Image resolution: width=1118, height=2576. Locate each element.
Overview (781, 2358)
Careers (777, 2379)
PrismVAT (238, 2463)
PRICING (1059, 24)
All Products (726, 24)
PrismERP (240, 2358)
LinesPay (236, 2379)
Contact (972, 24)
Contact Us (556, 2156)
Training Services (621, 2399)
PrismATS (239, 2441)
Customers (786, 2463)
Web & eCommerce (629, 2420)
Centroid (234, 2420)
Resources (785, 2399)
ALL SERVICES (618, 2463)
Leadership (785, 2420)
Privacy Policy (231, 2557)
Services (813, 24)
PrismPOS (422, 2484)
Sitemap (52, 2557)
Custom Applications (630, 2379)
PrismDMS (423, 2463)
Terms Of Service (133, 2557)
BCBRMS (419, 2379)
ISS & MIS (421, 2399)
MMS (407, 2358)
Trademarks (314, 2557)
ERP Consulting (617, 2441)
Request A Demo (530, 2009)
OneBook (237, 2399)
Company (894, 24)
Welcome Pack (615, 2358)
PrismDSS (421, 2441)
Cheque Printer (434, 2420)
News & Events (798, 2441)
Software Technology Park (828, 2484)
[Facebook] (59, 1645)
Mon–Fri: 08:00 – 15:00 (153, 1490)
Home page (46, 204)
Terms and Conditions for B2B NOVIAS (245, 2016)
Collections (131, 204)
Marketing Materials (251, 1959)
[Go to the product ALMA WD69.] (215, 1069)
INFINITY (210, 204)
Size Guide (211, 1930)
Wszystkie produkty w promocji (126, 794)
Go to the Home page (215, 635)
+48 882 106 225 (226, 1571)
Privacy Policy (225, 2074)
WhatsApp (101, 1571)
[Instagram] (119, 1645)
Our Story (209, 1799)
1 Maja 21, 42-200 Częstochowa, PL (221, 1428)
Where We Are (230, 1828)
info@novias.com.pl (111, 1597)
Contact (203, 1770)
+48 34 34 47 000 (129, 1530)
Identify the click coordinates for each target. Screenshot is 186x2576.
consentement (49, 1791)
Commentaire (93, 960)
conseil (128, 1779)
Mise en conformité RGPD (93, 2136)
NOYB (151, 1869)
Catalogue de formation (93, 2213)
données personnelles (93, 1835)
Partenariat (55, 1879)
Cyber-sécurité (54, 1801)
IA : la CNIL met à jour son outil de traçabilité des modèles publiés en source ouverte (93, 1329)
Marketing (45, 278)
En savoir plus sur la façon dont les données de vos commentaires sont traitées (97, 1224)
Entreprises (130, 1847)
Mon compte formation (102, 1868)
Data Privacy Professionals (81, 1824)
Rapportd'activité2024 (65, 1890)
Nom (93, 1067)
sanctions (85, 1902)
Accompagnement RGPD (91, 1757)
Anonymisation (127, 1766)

━━━━

Work order: The full set of records should be duplicated exactly.

Written response:
Image resolution: width=1118, height=2576. Locate each element.
Overview (781, 2358)
Careers (777, 2379)
PrismVAT (238, 2463)
PRICING (1059, 24)
All Products (726, 24)
PrismERP (240, 2358)
LinesPay (236, 2379)
Contact (972, 24)
Contact Us (556, 2156)
Training Services (621, 2399)
PrismATS (239, 2441)
Customers (786, 2463)
Web & eCommerce (629, 2420)
Centroid (234, 2420)
Resources (785, 2399)
ALL SERVICES (618, 2463)
Leadership (785, 2420)
Privacy Policy (231, 2557)
Services (813, 24)
PrismPOS (422, 2484)
Sitemap (52, 2557)
Custom Applications (630, 2379)
PrismDMS (423, 2463)
Terms Of Service (133, 2557)
BCBRMS (419, 2379)
ISS & MIS (421, 2399)
MMS (407, 2358)
Trademarks (314, 2557)
ERP Consulting (617, 2441)
Request A Demo (530, 2009)
OneBook (237, 2399)
Company (894, 24)
Welcome Pack (615, 2358)
PrismDSS (421, 2441)
Cheque Printer (434, 2420)
News & Events (798, 2441)
Software Technology Park (828, 2484)
[Facebook] (59, 1645)
Mon–Fri: 08:00 – 15:00 (153, 1490)
Home page (46, 204)
Terms and Conditions for B2B NOVIAS (245, 2016)
Collections (131, 204)
Marketing Materials (251, 1959)
[Go to the product ALMA WD69.] (215, 1069)
INFINITY (210, 204)
Size Guide (211, 1930)
Wszystkie produkty w promocji (126, 794)
Go to the Home page (215, 635)
+48 882 106 225 (226, 1571)
Privacy Policy (225, 2074)
WhatsApp (101, 1571)
[Instagram] (119, 1645)
Our Story (209, 1799)
1 Maja 21, 42-200 Częstochowa, PL (221, 1428)
Where We Are (230, 1828)
info@novias.com.pl (111, 1597)
Contact (203, 1770)
+48 34 34 47 000 (129, 1530)
Identify the click coordinates for each target. Screenshot is 186x2576.
consentement (49, 1791)
Commentaire (93, 960)
conseil (128, 1779)
Mise en conformité RGPD (93, 2136)
NOYB (151, 1869)
Catalogue de formation (93, 2213)
données personnelles (93, 1835)
Partenariat (55, 1879)
Cyber-sécurité (54, 1801)
IA : la CNIL met à jour son outil de traçabilité des modèles publiés en source ouverte (93, 1329)
Marketing (45, 278)
En savoir plus sur la façon dont les données de vos commentaires sont traitées (97, 1224)
Entreprises (130, 1847)
Mon compte formation (102, 1868)
Data Privacy Professionals (81, 1824)
Rapportd'activité2024 (65, 1890)
Nom (93, 1067)
sanctions (85, 1902)
Accompagnement RGPD (91, 1757)
Anonymisation (127, 1766)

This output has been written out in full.